====== READING PASSAGE

Public Storage has been in business for more than 45 years, and Ron Havner has been a key member of the company for 32 of those years. Havner has served as chairman and CEO for 16 years.

Earlier this year, the company announced that Havner will step down as CEO at the end of 2018. Joe Russell, who serves as president, will take the top position at the Glendale, Calif.-based real estate investment trust in January.

Havner passes on a legacy that began with Wayne Hughes and Ken Volk, who founded the company in 1972. Each man ponied up $25,000 in seed money to grow what today is the top owner and operator in the self-storage industry.

Hughes and Volk met in the 1970s during a real estate transaction. During his travels, Volk stopped in Houston to investigate a small storage facility with sold-out units and a waiting list. He saw an opportunity.

According to the Public Storage website, their first location opened in El Cajon, Calif., in 1972, with a fiesta complete with mariachis and bright orange doors to attract the attention of potential customers driving by on the nearby highway.

Its ubiquitous orange signage and doors brand Public Storage as the largest owner and operator of self-storage facilities in the world, employing more than 6,000 people at 2,600 facilities located in 38 states and seven European nations.

From Private To Public

It didn’t take long for Public Storage to become the industry leader; however, the company encountered a few slips and falls along the way as the executive team took calculated risks that sometimes raised eyebrows but usually paid off.

Havner, who joined Public Storage in 1986, delivered a speech titled, “Valuable Lessons Learned,” at New York University in 2012, in which he recounted the winding course the company followed to eventually become successful. He equated this journey to a golfer who hits a bad shot but is able to quickly recover to post a good score.

The first out-of-bounds shot, as he termed it, was naming the company Private Storage Spaces, which seemed to convey the company’s product. However, people got confused, thinking the company did not rent to the public—only to select private customers.

“Being ever nimble, soon after the first couple of facilities were built, we renamed the company Public Storage,” Havner told his NYU audience. “Who knew 40 years later our name would define our industry and be nearly synonymous with our product?”

In the early days, the company’s building strategy was to get a construction loan, build a property, then mortgage and sell it. That allowed Public Storage to make enough profit to do the next deal. This worked until 1975, when the prime lending rate rose to 12 percent; by 1981 it peaked at 21 percent.

The company shifted its focus to raising money with all-cash limited partnerships, which was unusual in the highly leveraged 70s and 80s. The first partnership took nine months to raise $2.7 million. The next partnership took three months to raise $5 million, and the third took about three hours. Over the next 12 years, Public Storage raised over $2 billion in 100-plus private limited partnerships that helped the company grow into the industry leader.

In 1980, Public Storage organized a separate company called Storage Equities through an initial public offering initially listed on NASDAQ and, eventually, on the New York Stock Exchange in 1984. Over the next decade, Storage Equities was leveraged to buy existing self-storage properties built by others, providing the company with an additional avenue of growth. In 1995, Public Storage and its private limited partnerships were rolled into Storage Equities and the name was changed to Public Storage, Inc. The company was added to the S&P 500 Index in 2005.

============
====== EXTRACTED INFORMATION

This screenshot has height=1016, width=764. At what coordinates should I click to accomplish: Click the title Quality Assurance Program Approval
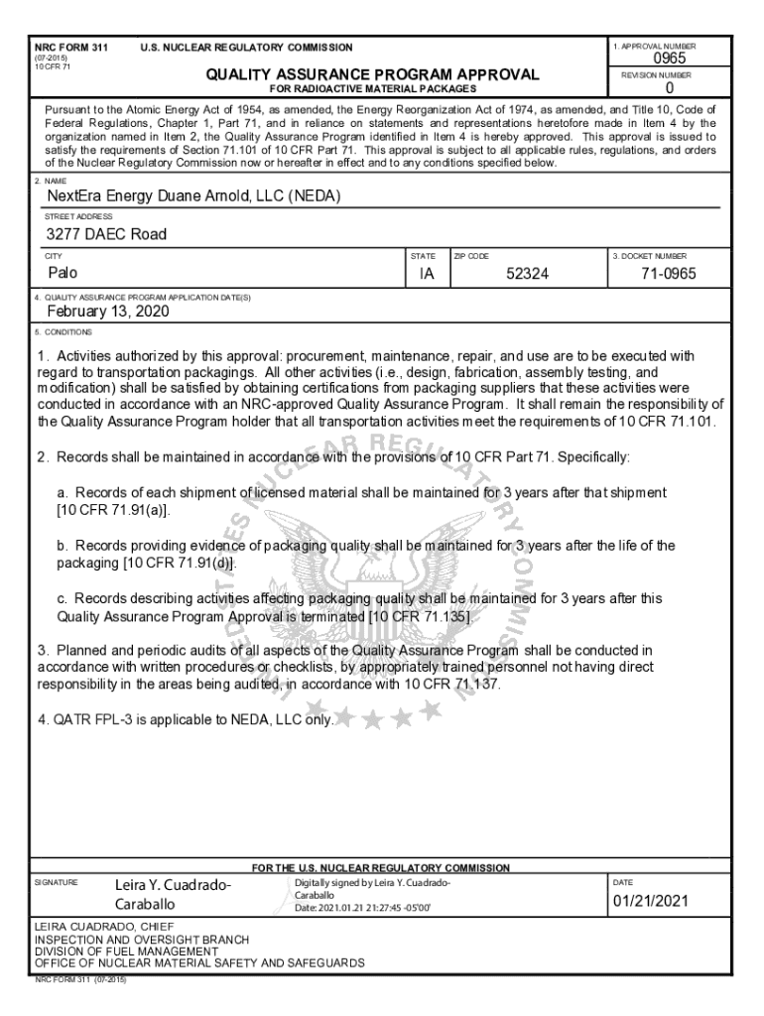point(372,74)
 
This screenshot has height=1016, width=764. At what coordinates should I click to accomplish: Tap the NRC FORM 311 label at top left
point(71,48)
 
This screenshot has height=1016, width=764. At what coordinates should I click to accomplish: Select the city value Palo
point(64,272)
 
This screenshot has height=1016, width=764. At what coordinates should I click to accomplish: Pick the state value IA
point(427,273)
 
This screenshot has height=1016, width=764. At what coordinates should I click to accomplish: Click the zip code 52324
point(527,273)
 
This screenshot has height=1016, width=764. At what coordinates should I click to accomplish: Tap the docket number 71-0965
point(669,273)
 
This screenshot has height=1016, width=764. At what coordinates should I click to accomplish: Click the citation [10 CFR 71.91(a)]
point(113,510)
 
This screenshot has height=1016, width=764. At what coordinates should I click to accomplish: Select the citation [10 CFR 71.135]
point(418,616)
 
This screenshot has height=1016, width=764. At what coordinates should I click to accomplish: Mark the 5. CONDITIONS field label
point(64,331)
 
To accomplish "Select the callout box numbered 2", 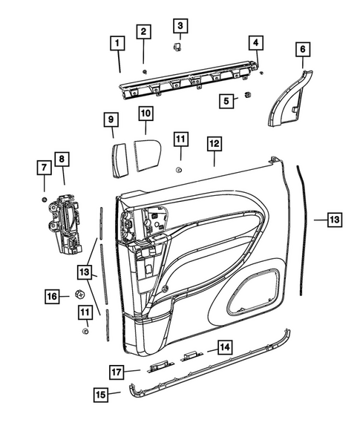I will (x=143, y=31).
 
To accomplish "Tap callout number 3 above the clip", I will (x=180, y=26).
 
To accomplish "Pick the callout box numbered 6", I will (x=303, y=50).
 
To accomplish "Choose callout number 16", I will (x=52, y=297).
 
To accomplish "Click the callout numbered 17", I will (x=117, y=371).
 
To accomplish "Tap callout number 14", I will (x=223, y=346).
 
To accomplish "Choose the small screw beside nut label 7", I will (x=45, y=200).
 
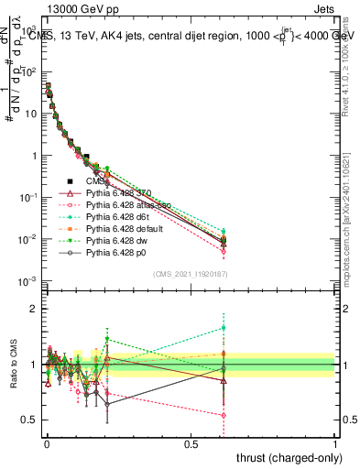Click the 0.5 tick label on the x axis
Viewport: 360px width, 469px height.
191,442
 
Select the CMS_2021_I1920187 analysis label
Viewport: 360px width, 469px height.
191,275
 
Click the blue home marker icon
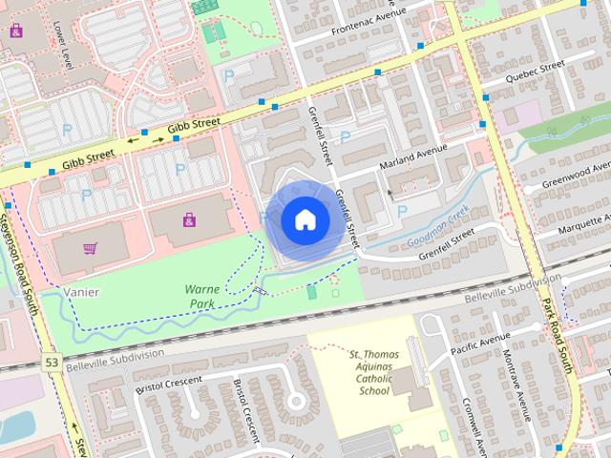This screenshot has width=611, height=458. [305, 220]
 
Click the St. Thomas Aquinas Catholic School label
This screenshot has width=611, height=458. [373, 372]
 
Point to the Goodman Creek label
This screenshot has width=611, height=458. [438, 229]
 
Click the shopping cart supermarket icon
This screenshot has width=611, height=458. [90, 249]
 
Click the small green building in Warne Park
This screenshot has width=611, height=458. [312, 291]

============

PROBLEMS TO SOLVE:
1 – According to the Public Storage history, in what city did the company open its first location?
2 – Continue the history of Public Storage from its final sentence, about the company joining the S&P 500 Index in 2005.

RESPONSES PER TASK:
1 – El Cajon, Calif.

2 –
Over this period, further out-of-bounds shots occurred when Public Storage diversified into boat marinas, pizza restaurants, flower shops, brokerage, and portable storage. “All proved to be very expensive lessons,” Havner says. “Through each of these mistakes, we gained greater appreciation for the wonderful business we stumbled into in 1972—self-storage.”

Lessons Learned

No matter how high a person rises in an organization, there inevitably have been mentors and other influencers along the way who made a difference in a career. For Havner, an important mentor undoubtedly was Wayne Hughes.

In fact, he likens Hughes in many ways to Warren Buffett, the billionaire investor who serves as the chairman and CEO of Berkshire Hathaway. “The similarities in their thinking is amazing,” Havner notes.

In his NYU speech, Havner outlined four lessons he learned from Hughes and Buffett.

Starting with Lesson One, Havner learned that “Real estate is a very capital-intensive business, and the cost of that capital is highly dependent on the attitude or mood of Wall Street.”

Havner says, “We have sought to immunize our company from the vicissitudes in the capital markets. When the mood changes on Wall Street, it is usually fast and dramatic, so you have to be prepared.”

Lesson Two: “Wall Street is there to serve you, not to guide you, so think differently.”

In 1992, Storage Equities issued the first public preferred stock by a REIT, despite warnings no one would buy a REIT’s preferred stock. It took six weeks, but the REIT raised $45 million. In 2011, Public Storage issued 15 percent of all the preferred securities sold in the U.S.

In 2006, Public Storage acquired its next-largest competitor, Shurgard, in an all-stock, taxable transaction, something that had never been done before. “The $5.5 billion transaction was transformational for us and the self-storage industry,” Havner says.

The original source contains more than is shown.